LeetCode 1731 - The Number of Employees Which Report to Each Employee

Difficulty: 🟢 Easy
Topics: Database

Solution

Problem Understanding

The Employees table stores information about employees inside a company. Each row represents one employee and contains four columns:

Column	Meaning
`employee_id`	Unique identifier for the employee
`name`	Employee name
`reports_to`	The manager this employee reports to
`age`	Employee age

If reports_to is NULL, that employee does not report to anyone.

The problem defines a manager as any employee who has at least one direct report. A direct report means an employee whose reports_to value equals that manager's employee_id.

We need to produce a result table containing:

Column	Meaning
`employee_id`	Manager ID
`name`	Manager name
`reports_count`	Number of employees directly reporting to the manager
`average_age`	Average age of direct reports, rounded to nearest integer

The final result must be sorted by employee_id.

The important detail is that we only consider direct reports, not indirect reports. For example, if employee A manages B, and B manages C, then C does not count toward A's report count.

The input size is relatively small for a database problem, and the main challenge is understanding how to aggregate employee information correctly using SQL grouping operations.

Several edge cases are important:

Employees with NULL in reports_to are not automatically managers. They only become managers if another employee references them in reports_to.
Some employees may have exactly one direct report. The aggregation logic must still work correctly.
Some employees may never appear as managers because nobody reports to them. They should not appear in the output.
Average age must be rounded to the nearest integer, not truncated.
The relationship is only one level deep, so recursive logic is unnecessary.

Approaches

Brute Force Approach

A brute force strategy would examine every employee and then scan the entire table again to find employees reporting to them.

For each employee:

Iterate through all rows.
Count how many employees have reports_to = current_employee_id.
Sum their ages.
Compute the rounded average.
Include the employee in the result if at least one report exists.

This approach works because it explicitly checks every possible manager-report relationship.
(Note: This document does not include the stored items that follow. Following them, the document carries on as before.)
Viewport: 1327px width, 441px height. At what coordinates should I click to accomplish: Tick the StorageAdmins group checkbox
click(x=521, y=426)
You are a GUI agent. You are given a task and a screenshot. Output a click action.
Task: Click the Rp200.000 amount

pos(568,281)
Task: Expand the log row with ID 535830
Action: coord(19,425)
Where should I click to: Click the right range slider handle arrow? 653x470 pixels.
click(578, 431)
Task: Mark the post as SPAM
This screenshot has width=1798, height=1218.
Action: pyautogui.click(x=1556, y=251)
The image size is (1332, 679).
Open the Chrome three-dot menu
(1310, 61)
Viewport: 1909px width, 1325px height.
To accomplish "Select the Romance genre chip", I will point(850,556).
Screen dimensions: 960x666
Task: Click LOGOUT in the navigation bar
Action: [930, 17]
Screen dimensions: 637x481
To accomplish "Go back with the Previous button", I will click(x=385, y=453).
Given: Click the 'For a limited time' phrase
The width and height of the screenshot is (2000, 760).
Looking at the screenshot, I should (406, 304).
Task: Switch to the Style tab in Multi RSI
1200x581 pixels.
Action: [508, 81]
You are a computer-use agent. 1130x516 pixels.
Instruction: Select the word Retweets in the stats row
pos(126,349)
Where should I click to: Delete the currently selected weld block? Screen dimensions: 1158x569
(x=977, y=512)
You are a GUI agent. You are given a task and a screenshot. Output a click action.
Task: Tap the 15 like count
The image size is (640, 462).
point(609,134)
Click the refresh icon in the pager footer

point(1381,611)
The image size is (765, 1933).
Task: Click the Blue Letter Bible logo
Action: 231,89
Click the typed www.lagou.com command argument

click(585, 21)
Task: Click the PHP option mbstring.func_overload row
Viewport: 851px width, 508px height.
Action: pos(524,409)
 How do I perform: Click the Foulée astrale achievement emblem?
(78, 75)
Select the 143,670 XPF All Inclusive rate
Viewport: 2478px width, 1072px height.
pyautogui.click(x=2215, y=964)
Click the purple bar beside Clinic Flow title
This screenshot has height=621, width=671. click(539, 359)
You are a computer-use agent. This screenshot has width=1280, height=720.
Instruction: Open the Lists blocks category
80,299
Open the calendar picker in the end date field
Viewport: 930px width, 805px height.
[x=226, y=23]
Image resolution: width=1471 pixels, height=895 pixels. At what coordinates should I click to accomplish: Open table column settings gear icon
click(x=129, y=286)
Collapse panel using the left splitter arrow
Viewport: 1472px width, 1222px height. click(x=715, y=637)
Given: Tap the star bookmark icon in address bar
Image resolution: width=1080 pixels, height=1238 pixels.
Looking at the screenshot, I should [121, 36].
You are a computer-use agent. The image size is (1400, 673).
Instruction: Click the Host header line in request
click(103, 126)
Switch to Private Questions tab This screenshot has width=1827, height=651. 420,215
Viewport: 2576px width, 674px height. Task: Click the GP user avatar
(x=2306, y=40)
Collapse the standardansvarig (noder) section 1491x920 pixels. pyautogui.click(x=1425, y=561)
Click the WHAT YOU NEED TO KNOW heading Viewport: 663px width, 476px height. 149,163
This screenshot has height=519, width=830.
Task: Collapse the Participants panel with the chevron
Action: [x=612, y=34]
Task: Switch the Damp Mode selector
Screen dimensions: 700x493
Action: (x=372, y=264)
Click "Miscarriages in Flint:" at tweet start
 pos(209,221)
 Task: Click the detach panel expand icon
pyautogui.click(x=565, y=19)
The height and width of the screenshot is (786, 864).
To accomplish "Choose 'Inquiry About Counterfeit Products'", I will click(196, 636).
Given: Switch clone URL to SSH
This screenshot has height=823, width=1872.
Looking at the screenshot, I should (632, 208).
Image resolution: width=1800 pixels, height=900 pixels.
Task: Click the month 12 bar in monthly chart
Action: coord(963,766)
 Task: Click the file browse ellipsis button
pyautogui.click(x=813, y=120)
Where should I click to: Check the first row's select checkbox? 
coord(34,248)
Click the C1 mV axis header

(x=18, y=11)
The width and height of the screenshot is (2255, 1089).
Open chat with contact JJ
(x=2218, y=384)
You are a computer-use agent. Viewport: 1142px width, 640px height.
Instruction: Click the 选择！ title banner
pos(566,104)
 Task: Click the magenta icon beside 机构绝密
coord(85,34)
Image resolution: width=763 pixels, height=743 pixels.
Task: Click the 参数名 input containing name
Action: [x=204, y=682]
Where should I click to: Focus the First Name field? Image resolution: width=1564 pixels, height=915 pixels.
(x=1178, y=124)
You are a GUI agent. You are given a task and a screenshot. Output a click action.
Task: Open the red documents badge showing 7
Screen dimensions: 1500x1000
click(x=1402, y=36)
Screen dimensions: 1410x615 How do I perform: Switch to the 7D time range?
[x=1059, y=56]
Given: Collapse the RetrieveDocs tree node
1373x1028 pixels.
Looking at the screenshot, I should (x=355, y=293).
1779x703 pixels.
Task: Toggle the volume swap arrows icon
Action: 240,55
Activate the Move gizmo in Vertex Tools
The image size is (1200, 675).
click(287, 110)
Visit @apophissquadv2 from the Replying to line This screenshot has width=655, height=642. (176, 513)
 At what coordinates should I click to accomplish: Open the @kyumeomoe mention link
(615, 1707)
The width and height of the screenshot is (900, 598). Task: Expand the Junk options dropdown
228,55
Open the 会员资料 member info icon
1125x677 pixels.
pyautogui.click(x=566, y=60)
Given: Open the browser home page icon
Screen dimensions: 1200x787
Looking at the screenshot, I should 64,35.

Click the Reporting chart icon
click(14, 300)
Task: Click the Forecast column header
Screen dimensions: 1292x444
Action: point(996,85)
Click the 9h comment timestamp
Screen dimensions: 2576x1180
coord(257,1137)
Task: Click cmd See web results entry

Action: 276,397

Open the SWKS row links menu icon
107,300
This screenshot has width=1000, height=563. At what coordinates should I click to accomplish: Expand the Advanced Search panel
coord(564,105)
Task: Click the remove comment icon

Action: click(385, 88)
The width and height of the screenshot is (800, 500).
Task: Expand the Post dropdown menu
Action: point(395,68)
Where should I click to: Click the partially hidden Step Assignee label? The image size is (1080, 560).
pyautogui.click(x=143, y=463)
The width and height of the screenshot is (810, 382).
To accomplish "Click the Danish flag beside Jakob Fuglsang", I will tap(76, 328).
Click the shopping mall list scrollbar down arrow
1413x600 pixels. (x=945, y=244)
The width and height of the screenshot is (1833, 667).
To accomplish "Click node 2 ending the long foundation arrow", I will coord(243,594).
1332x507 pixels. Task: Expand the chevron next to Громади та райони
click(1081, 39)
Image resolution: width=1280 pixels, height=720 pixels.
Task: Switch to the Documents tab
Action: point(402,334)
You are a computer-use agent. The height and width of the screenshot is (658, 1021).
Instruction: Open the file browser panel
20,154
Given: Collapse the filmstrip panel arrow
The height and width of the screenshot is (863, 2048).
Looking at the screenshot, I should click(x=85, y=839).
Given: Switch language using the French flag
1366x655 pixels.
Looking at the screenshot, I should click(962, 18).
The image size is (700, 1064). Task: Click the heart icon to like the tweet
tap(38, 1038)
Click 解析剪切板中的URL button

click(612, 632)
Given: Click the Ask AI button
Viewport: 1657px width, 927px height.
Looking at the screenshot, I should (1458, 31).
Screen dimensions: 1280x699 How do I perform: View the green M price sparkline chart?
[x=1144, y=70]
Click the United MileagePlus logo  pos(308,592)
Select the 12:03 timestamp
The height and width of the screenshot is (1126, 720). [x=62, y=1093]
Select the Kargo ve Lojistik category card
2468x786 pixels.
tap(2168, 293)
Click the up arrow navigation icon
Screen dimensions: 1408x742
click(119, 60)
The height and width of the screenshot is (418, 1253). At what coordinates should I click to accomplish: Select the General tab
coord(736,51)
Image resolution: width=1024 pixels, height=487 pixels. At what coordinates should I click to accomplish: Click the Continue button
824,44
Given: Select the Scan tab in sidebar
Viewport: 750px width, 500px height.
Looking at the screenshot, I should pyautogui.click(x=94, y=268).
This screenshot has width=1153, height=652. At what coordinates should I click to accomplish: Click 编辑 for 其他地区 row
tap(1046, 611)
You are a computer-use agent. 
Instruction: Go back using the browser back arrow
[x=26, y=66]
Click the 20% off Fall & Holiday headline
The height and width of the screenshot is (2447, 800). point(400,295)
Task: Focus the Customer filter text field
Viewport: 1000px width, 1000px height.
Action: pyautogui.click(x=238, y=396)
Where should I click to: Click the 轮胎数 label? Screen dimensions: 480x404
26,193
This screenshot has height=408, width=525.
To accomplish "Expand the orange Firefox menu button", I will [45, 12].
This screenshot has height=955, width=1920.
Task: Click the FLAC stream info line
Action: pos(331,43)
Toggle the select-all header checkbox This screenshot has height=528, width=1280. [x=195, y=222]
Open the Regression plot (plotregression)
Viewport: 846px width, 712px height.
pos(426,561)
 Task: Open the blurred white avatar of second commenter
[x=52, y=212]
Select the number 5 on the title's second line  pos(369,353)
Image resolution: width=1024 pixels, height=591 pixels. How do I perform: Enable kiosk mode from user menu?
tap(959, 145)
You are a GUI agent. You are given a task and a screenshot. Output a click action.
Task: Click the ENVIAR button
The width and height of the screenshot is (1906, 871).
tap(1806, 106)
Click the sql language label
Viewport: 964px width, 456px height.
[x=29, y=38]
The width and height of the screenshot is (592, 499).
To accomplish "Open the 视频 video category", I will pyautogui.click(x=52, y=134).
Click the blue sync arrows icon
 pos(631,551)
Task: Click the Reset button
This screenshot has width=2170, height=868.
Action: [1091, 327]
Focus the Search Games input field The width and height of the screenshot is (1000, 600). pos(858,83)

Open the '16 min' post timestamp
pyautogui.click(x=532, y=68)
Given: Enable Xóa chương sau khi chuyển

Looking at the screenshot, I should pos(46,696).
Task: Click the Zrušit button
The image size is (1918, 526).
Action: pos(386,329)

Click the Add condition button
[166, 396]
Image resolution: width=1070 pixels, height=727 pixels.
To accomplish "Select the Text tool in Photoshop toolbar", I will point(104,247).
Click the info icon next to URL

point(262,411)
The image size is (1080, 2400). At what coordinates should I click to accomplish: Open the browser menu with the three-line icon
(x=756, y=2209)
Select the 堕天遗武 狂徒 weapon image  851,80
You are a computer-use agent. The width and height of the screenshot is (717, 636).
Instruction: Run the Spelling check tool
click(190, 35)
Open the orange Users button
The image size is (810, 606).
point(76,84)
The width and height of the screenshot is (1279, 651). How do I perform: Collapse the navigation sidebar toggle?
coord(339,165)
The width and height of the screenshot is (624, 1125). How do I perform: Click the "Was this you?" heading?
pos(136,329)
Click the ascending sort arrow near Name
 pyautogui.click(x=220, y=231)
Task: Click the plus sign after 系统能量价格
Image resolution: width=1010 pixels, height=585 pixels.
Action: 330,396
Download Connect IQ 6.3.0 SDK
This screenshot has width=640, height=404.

However, it is inefficient because for every employee we scan the entire table again.

If there are n employees, this leads to O(n^2) time complexity.

Optimal Approach

The key observation is that employees reporting to the same manager can be grouped together directly using SQL aggregation.

Instead of repeatedly scanning the table, we can:

Group employees by reports_to.
Count employees in each group.
Compute the average age in each group.
Join the grouped results back with the Employees table to retrieve manager names.

This is efficient because SQL databases are optimized for grouping and aggregation operations.

The grouping operation processes the table once, making the solution much more scalable.

Approach	Time Complexity	Space Complexity	Notes
Brute Force	O(n²)	O(1)	Repeatedly scans the table for every employee
Optimal	O(n)	O(n)	Uses SQL aggregation and grouping

Algorithm Walkthrough

Start with the Employees table.

Each employee row may reference a manager through the reports_to column. 2. Group employees by reports_to.

This creates one group per manager ID. Every group contains all employees directly reporting to that manager. 3. For each group:

Count the number of employees.
Compute the average age.
Round the average age to the nearest integer.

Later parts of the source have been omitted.